GLCM programs in the news again!

Program celebrates King’s legacy

 

Peace, science, understanding promoted at Great Lakes Children’s Museum

 

·         BY CAROL THOMPSON cthompson@record-eagle.com

Peace Day Activity Madison

·         Record-Eagle/Jan-Michael Stump

Record-Eagle/Jan-Michael StumpMadison Harrington, 6, examines the peace symbol she decorated during Peace Day activities in honor of Martin Luther King, Jr. Day at the Great Lakes Children’s Museum in Traverse City. The museum offered activities and readings that highlighted the work of Dr. King, with themes of peace and acceptance.

 

 

TRAVERSE CITY — Eight-year-old Yasmin Alfonseca recalled with ease the message behind a book she heard while planted on a colorful, cushy mat at the Great Lakes Children’s Museum.

The book, “It’s Okay to be Different” by Todd Parr, had a fundamental message.

“It’s ok to be different because it doesn’t matter whatever you look like, it matters what’s inside,” Yasmin Alfonseca said.

Yasmin, in third grade at Traverse Heights Elementary School, and her mother, Victoria Alfonseca, attended the museum’s Peace Day celebration to learn about Martin Luther King Jr.’s legacy. Monday was Martin Luther King Jr. Day, the annual holiday celebrating his life as a nonviolent civil rights leader before he was assassinated in 1968.

King wanted to stop the unfair segregation between African Americans and white Americans, Yasmin Alfonseca said. He taught people how to change their communities and the world by organizing, motivating each other and doing what is right.

Yasmin Alfonseca is optimistic that change can still happen — she wants to follow King’s footsteps to band with others to stop the Enbridge Line 5 oil pipelines’ operation under the Straits of Mackinac.

There is a harmony to celebrating both science and peace, Great Lakes Children’s Museum Educator Anne Drake said. She flipped to a page from “The Peace Book,” also by Todd Parr, that read “Peace is keeping the water blue for all the fishes.”

Parr’s works were part of a collection of children’s books about diversity and King’s life from which Drake read during the museum’s Peace Day.

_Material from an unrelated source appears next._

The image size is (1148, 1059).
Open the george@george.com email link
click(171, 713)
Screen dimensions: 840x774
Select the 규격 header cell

King’s groundbreaking civil rights work is an example of creating peaceful relationships among people, Drake said. His legacy can also show children how their decisions impact other people, animals and the earth. She said early exposure to those principles is important for young children growing up amid so much “craziness.”

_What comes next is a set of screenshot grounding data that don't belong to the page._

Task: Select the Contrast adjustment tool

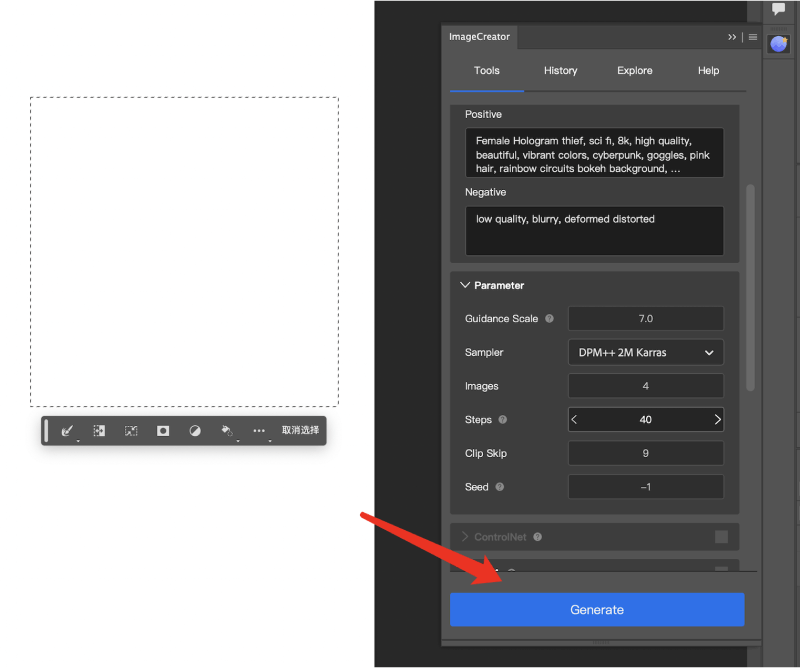Action: click(194, 431)
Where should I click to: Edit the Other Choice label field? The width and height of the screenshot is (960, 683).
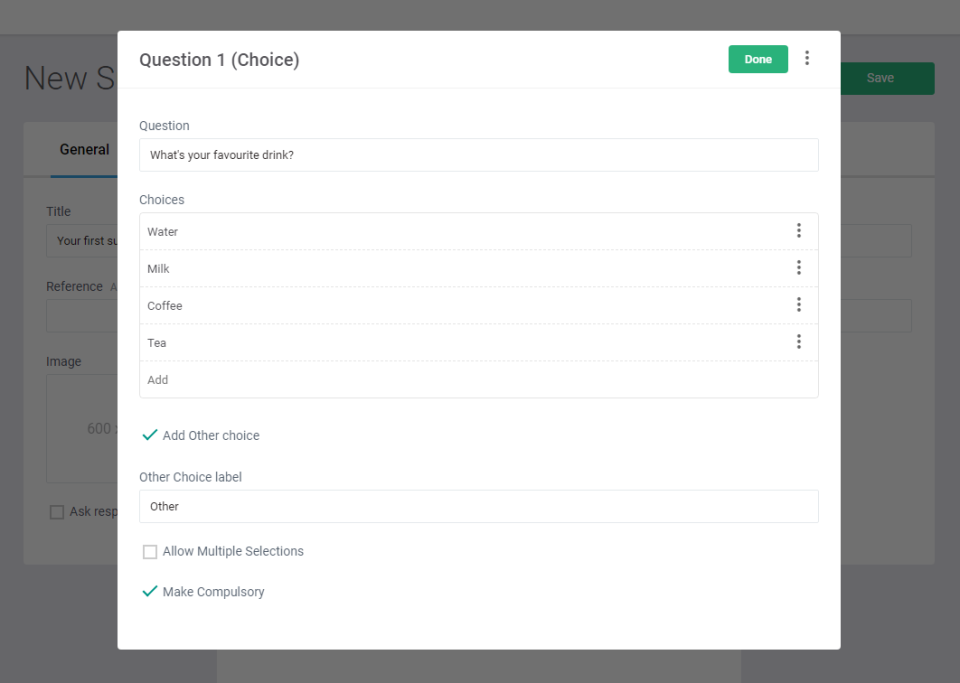[478, 506]
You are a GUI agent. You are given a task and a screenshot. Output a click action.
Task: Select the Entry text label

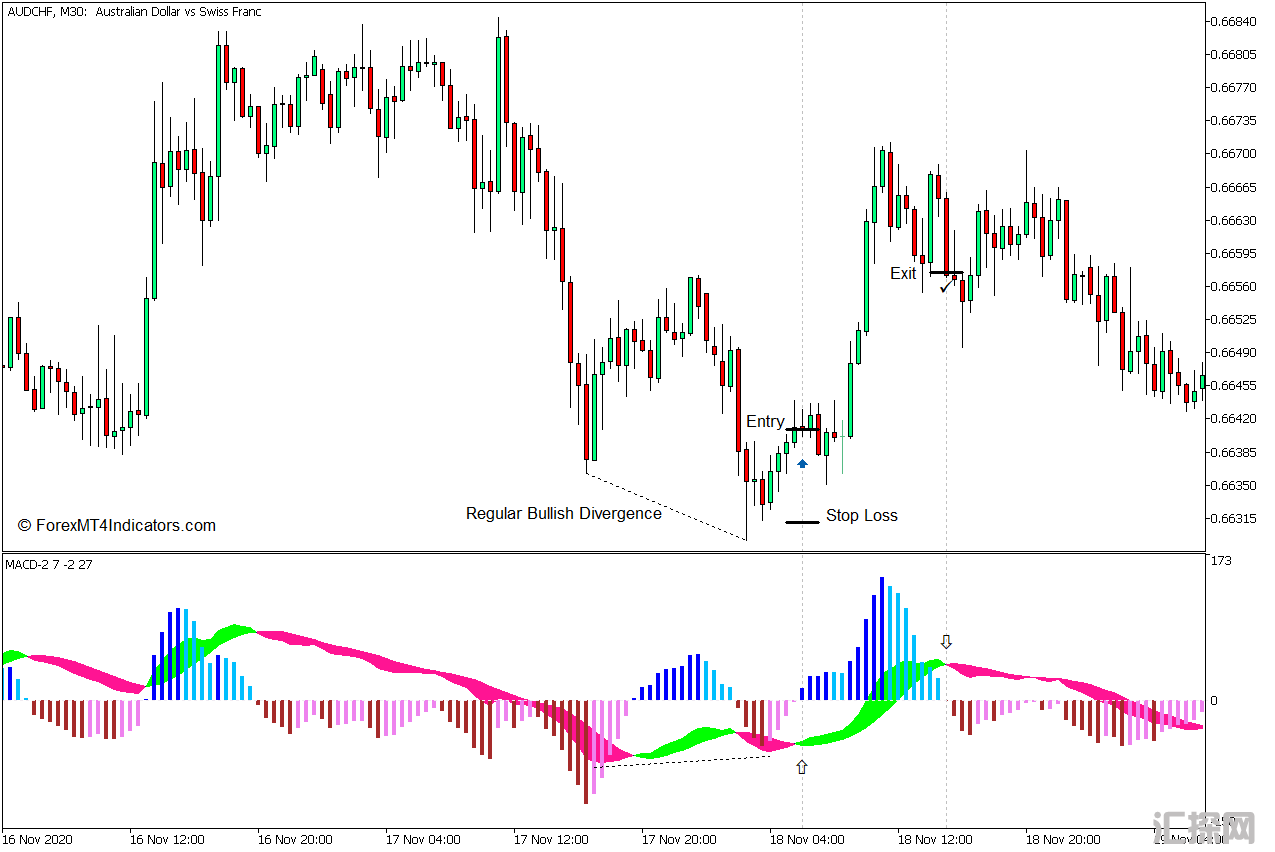(765, 422)
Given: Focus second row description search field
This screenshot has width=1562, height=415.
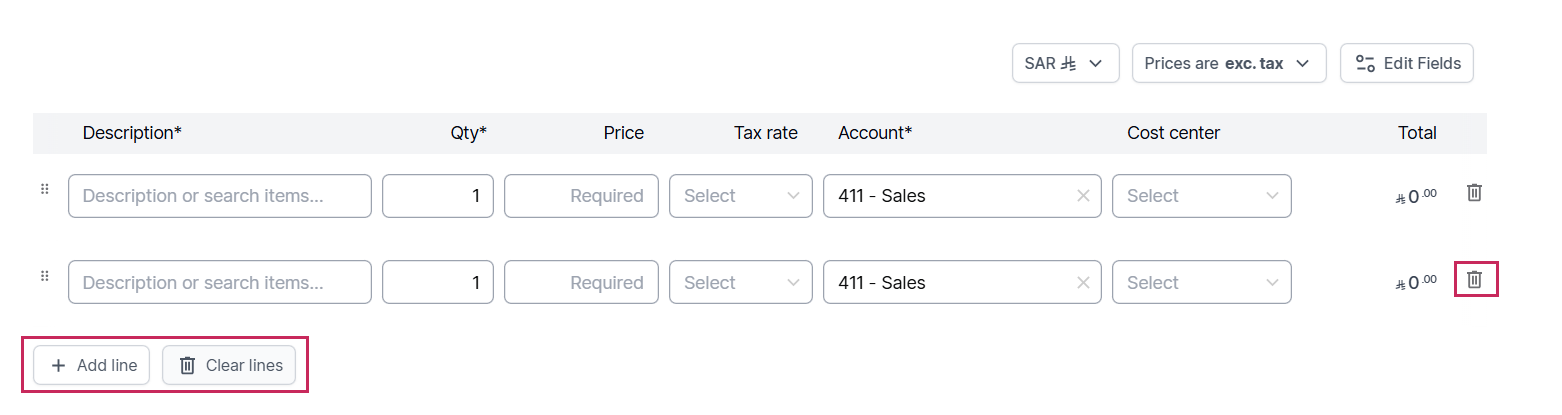Looking at the screenshot, I should 220,283.
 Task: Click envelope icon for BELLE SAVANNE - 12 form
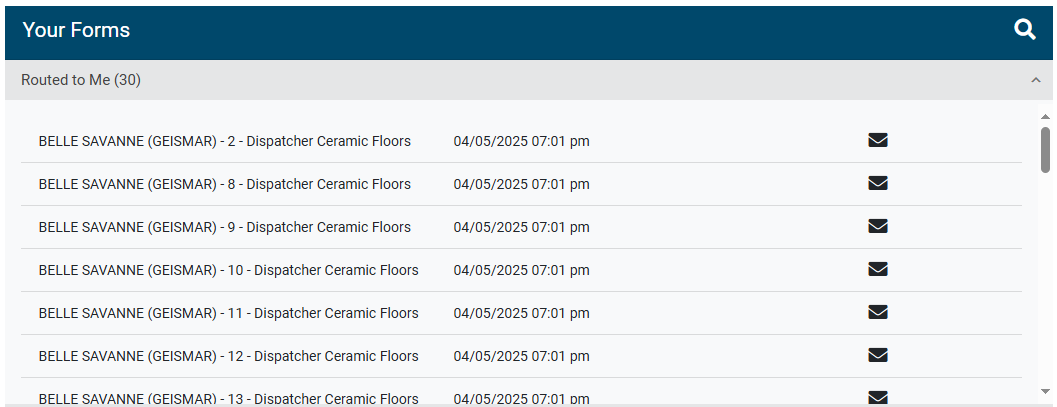878,355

“Peace is such a big concept that it embraces science, too,” Drake said.

Children milled about a set of special activities inspired by famous King quotes inside the museum. They decorated bookmarks printed with an excerpt from King’s famous 1963 “I Have A Dream” speech, played with a puppet display and crawled inside a shadowy refrigerator box that showed what a difference is made by even a small beam of light.

Drake’s favorite exhibit was more hands-on — a wheelchair children could practice maneuvering around the museum. The wheelchair was there to help children imagine living with a physical disability and hopefully take away a lesson about respect.

“The next time they see someone in a wheelchair, maybe they’ll be a little kinder or more understanding,” Drake said.

Yasmin Alfonseca took a turn in the wheelchair as she made her way through the Peace Day activities. She and her mother are regulars at the Great Lakes Children’s Museum, especially on holidays when school is closed and the pair want to find educational ways to spend their free days.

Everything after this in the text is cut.